Sadé M Jones is a movement alchemist. She is a dancer, choreographer, theater, Social Psychologist, griot and energy worker. Her research and practice lives within the intersections and fringes of somatic, cultural discourse, performance and the healing arts. Her healing practice, SADEIZM Movement Alchemy provides artistic, mindful and culturally relevant ways for individuals and groups to embody innate wholeness and walk their path with it.    

Her award-winning work has been featured at Dixon Place, Salvage Vanguard Theatre, University of Texas at Austin, The Long Center, University of Louisville, Collegium of African Diasporic Dance and American Collegiate Dance Festival. Her work on the film Dark Matters was premiered at the Brooklyn Academy of Music and inducted into the Criterion Collection.
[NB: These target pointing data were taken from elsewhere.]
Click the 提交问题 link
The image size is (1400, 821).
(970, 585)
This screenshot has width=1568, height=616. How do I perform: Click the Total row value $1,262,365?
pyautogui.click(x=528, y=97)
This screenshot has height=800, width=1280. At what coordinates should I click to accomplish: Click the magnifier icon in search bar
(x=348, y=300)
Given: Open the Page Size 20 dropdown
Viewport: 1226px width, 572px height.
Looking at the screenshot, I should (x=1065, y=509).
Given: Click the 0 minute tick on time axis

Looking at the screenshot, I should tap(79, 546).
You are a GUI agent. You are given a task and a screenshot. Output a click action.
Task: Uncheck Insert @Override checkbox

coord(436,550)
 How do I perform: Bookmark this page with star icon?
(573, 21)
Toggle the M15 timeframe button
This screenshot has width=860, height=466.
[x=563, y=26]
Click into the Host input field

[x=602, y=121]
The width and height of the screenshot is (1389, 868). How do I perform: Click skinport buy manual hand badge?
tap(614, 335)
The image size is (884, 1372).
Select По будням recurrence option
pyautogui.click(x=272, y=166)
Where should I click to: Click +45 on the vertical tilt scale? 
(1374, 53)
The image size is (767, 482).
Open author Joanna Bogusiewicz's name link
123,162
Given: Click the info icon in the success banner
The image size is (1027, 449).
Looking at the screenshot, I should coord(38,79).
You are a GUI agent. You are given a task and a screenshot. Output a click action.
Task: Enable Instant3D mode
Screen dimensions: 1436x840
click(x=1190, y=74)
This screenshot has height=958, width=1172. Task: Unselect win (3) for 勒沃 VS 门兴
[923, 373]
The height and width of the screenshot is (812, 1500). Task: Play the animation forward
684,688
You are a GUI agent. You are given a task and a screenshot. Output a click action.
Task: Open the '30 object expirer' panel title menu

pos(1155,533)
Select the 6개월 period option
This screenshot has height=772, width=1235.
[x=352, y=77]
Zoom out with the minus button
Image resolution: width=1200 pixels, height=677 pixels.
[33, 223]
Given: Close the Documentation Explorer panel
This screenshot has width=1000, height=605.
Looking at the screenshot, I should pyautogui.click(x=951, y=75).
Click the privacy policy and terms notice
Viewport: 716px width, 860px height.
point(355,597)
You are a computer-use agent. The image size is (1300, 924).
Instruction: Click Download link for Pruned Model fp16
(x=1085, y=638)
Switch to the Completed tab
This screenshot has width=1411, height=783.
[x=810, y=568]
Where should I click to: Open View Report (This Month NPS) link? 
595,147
Her work bringing life to music videos can be seen with Magna Carda, Riders Against the Storm and Trouble in the Streets. She was featured on PBS Arts In Context as well as in Voyage Austin and Eastside Magazine.    

Sadé has made an impact through her workshops and trainings with SXSW, Facebook, Texas Health & Human Services, University Federal Credit Union, CASA and Waterloo Greenway, University of Texas at Austin, Duke Creates and more. She curates artistic, mindful and culturally relevant ways for individuals and groups to embody innate wholeness and address otherwise ‘charged’ topics in a heartfelt yet honest way. Her work is heralded as “cathartic, genuine, provocative and beautiful.”    

Sadé holds a graduate degree in Social Psychology and is a 2025 candidate for a Master’s of Fine Arts at Duke University studying Dance as Embodied Interdisciplinary Praxis. 

About the MFA in Dance Program at Duke

The Master of Fine Arts in Dance: Embodied Interdisciplinary Praxis (MFAEIP) is a two-year, full-time, terminal degree program grounded in Duke’s interdisciplinary approach. This program encourages research that responds to urgent global issues and joins critical conversations both within and beyond the arts.